■ **REQUIRED WORK**
[a] According to the article on Vancouver SRO rents, what was the average SRO rent in 2009?
[b] Please repeat the article on Vancouver SRO rents word for word from "The report authors" to "for $1,200 a month.".
[c] Write what comes next in the article on Vancouver SRO rents, picking up after its final sentence.

■ **EXCERPT PROVIDED**
━━━━━━━━
Rents in Vancouver’s cheapest housing rose twice as much as overall rents between 2018 and 2019, according to a new report from the Carnegie Community Action Project.
The advocacy group has been surveying rents at single-room occupancy buildings in Vancouver since 2009, when the average rent was $398. Between 2018 and 2019, rents in the SROs rose from an average of $648 a month to $712, an increase of 9.8 per cent.
Average rents across Metro Vancouver rose by 4.7 per cent in the same time period, according to the Canada Mortgage and Housing Corp.’s annual rental market survey.
The rent rate data includes 66 of 73 privately owned and managed SRO buildings, which have 2,875 units. Those hotels make up around half of Vancouver’s total SRO stock, with other buildings operated by non-profit housing organizations. The Carnegie Community Action Project says the COVID-19 pandemic delayed data collection for this year’s report.
Vancouver’s SRO hotels feature small rooms with shared bathrooms and kitchens. The aging buildings provide housing for many of the city’s poorest people, whose sole source of income is usually disability or social assistance benefits.
The report authors point out that the average rents for SROs are far above the shelter rate — the amount people on social assistance are provided for housing — of $375 for a single person.
That means many tenants are paying a large portion of their social assistance or disability cheques to pay their rent, leaving less money for food and other necessities.
A major factor in rising rents is gentrification of the SRO buildings. Since the mid-2000s, several of the SRO hotels have been emptied of their low-income tenants, sold, renovated and then put back on the rental market at much higher rates.
The project’s survey found the highest rent at the Metropole Hotel at 320 Abbott St. at $1,600 a month.
A current Craigslist posting for the Metropole building shows a 250-square-foot “micro-suite” with its own bathroom and small kitchen for $1,200 a month.
Vancouver city council recently adopted a long-term plan to buy the remaining 105 SRO hotels that remain in private ownership. The city would need the help of the province and the federal government to fund the $1-billion acquisition plan.
According to an analysis by city staff, rents for around 950 rooms have skyrocketed as buildings have been sold to investor-landlords who have often done minor renovations and raised rents on rooms advertised as “micro-suites.”
Around 900 rooms in what the city considers the worst buildings have lower rents but are in poor condition with multiple building violations. Another 1,820 rooms are at risk of gentrification.
In December 2020, The Tyee broke the news that the city had purchased two of Vancouver’s most notorious SROs, the Regent and the Balmoral, after attempting to expropriate the buildings because of repeated building code and city bylaw violations.
━━━━━━━━
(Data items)
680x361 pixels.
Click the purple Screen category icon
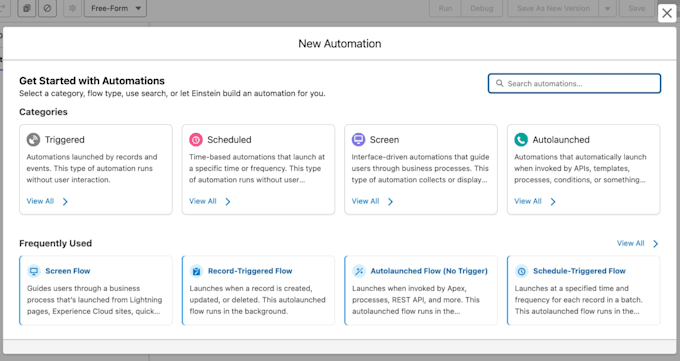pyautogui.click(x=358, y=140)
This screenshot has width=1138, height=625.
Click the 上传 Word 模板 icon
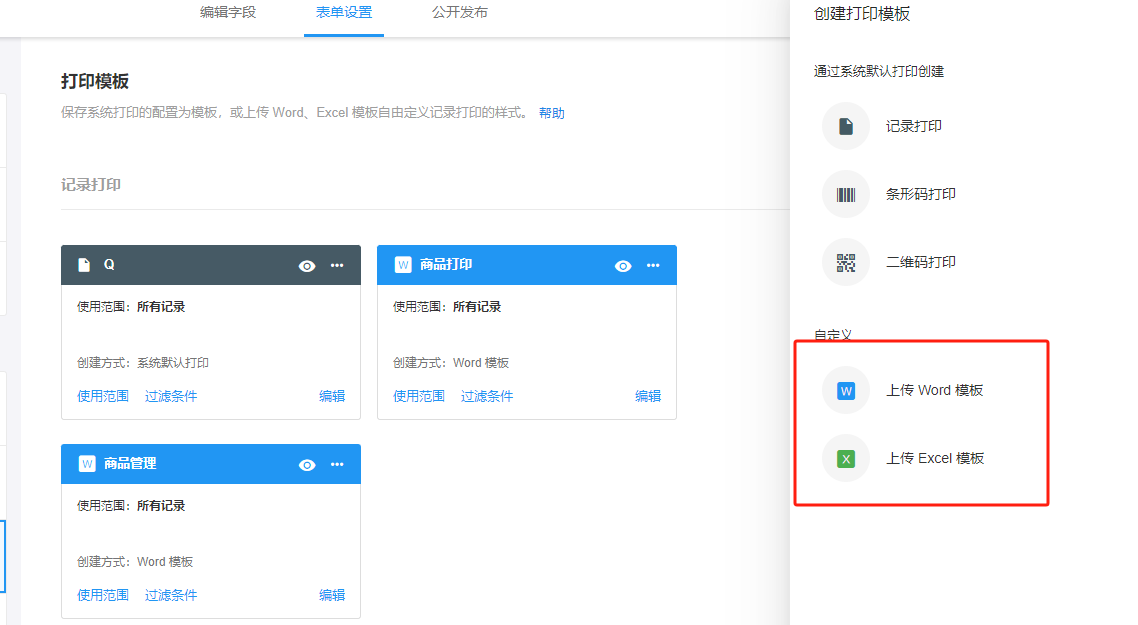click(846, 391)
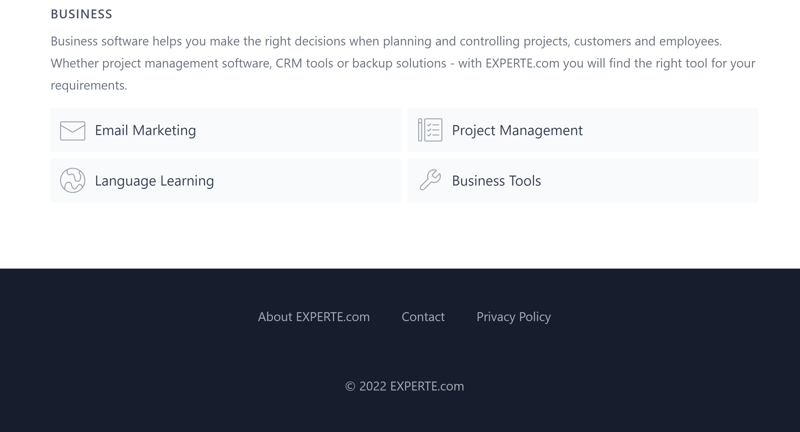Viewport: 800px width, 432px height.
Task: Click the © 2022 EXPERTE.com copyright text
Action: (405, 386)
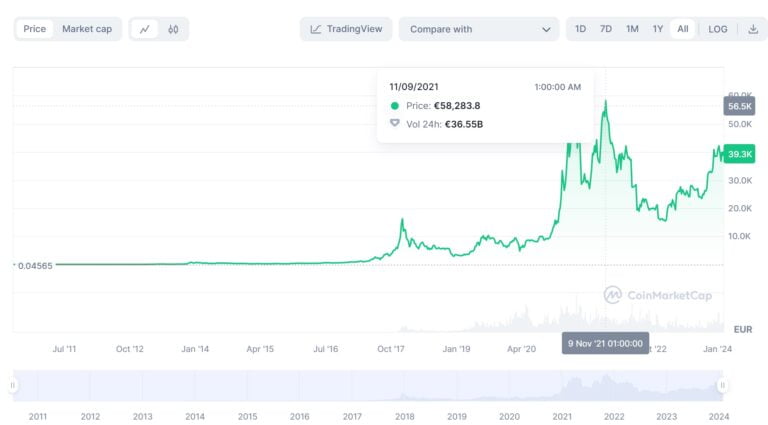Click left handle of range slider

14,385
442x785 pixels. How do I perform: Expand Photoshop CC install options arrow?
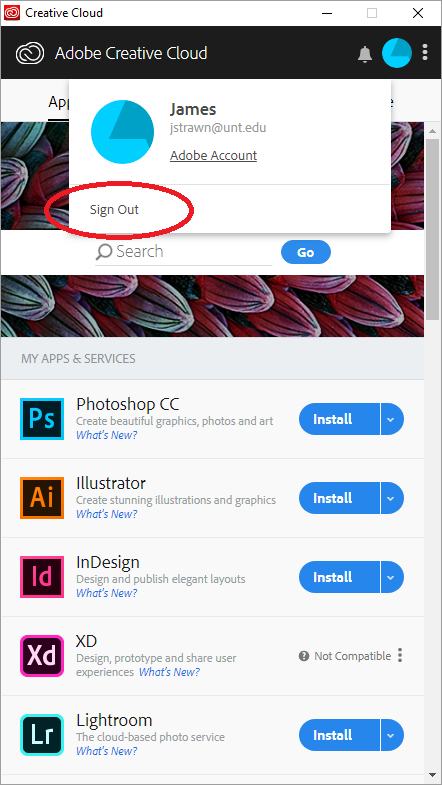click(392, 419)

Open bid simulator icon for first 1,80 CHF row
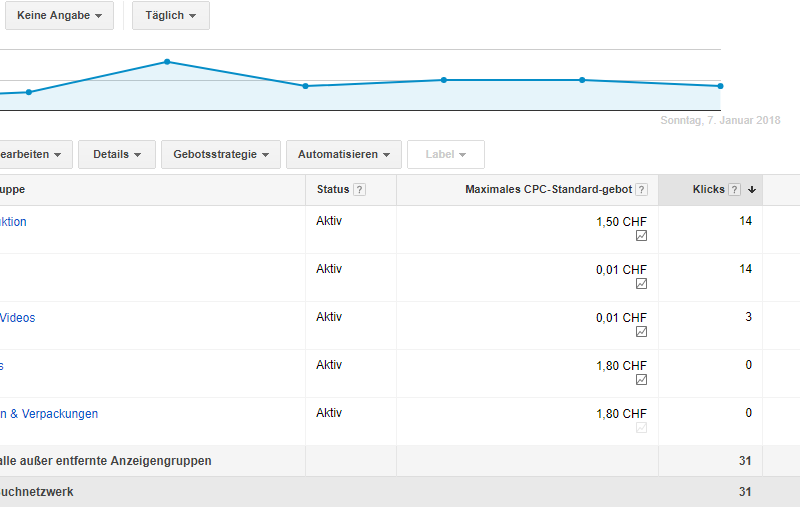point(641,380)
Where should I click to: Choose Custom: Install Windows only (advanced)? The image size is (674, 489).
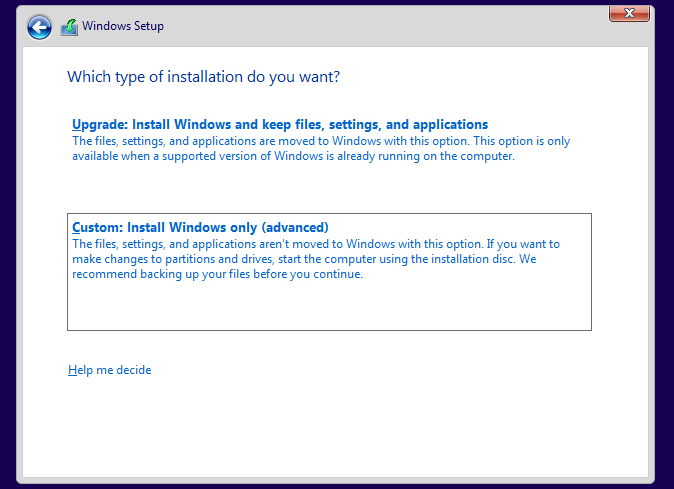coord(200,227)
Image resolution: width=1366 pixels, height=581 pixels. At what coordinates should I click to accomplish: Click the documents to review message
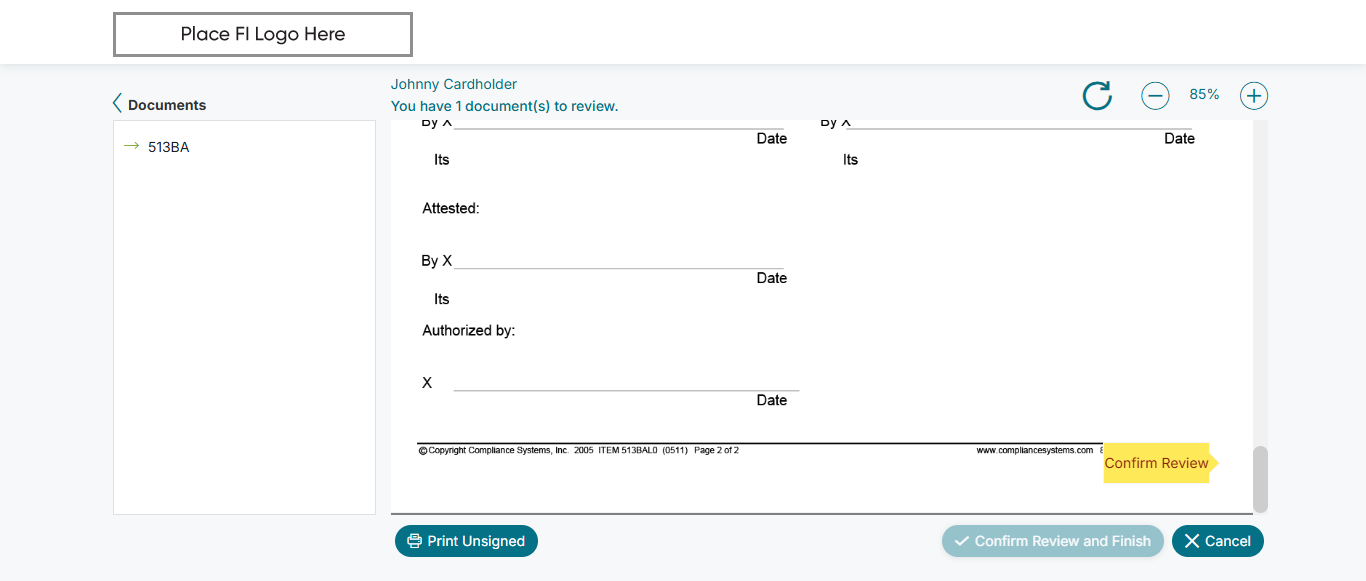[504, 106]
━━━━━━━━
■ **ANSWERS GIVEN**
[a] $398

[b]
The report authors point out that the average rents for SROs are far above the shelter rate — the amount people on social assistance are provided for housing — of $375 for a single person.
That means many tenants are paying a large portion of their social assistance or disability cheques to pay their rent, leaving less money for food and other necessities.
A major factor in rising rents is gentrification of the SRO buildings. Since the mid-2000s, several of the SRO hotels have been emptied of their low-income tenants, sold, renovated and then put back on the rental market at much higher rates.
The project’s survey found the highest rent at the Metropole Hotel at 320 Abbott St. at $1,600 a month.
A current Craigslist posting for the Metropole building shows a 250-square-foot “micro-suite” with its own bathroom and small kitchen for $1,200 a month.

[c]
While the previous owners of the buildings, the Sahota family, attempted to keep the purchase price secret, The Tyee reported the city had paid $11.5 million for the buildings, according to a source with knowledge of the transaction.
The city has stated it will redevelop the buildings to provide welfare-rate housing.
In its annual survey, the Carnegie Community Action Project estimates that 193 rooms were lost to gentrification or now stand empty. The report says another 467 rooms are at risk because buildings recently sold or are for sale.
The report also tallied the number of units of new social housing currently in development in the Downtown Eastside and found 692 units of shelter-rate housing are in some stage of development, along with 805 units with rents above the income assistance shelter rate but below market rates.
The Carnegie Community Action Project says its researchers continue to experience discrimination while doing the survey, which involves going to SRO buildings to ask what rooms are renting for.
Gunargie O’Sullivan, the Indigenous researcher who did that work this year, said she was offered rooms by the hour instead of by the month. Some building staff assumed she was a sex worker because she was accompanied by her partner Gary, O’Sullivan said.
O’Sullivan said she developed a strategy of hanging back to let Gary do the talking. “If I asked them questions, they treated me like I was inconsequential,” said O’Sullivan, who hosts a show on Vancouver Co-op Radio where she often discusses Downtown Eastside issues.
The Carnegie Community Action Project is calling on the city to strengthen bylaws and bylaw enforcement and impose non-profit management on building owners who fail to repair their buildings.
The group is calling for the province to raise welfare rates and implement vacancy control, which would tie rent increase limits to the unit and not the tenant. That would reduce the eviction of tenants to allow larger rent increases.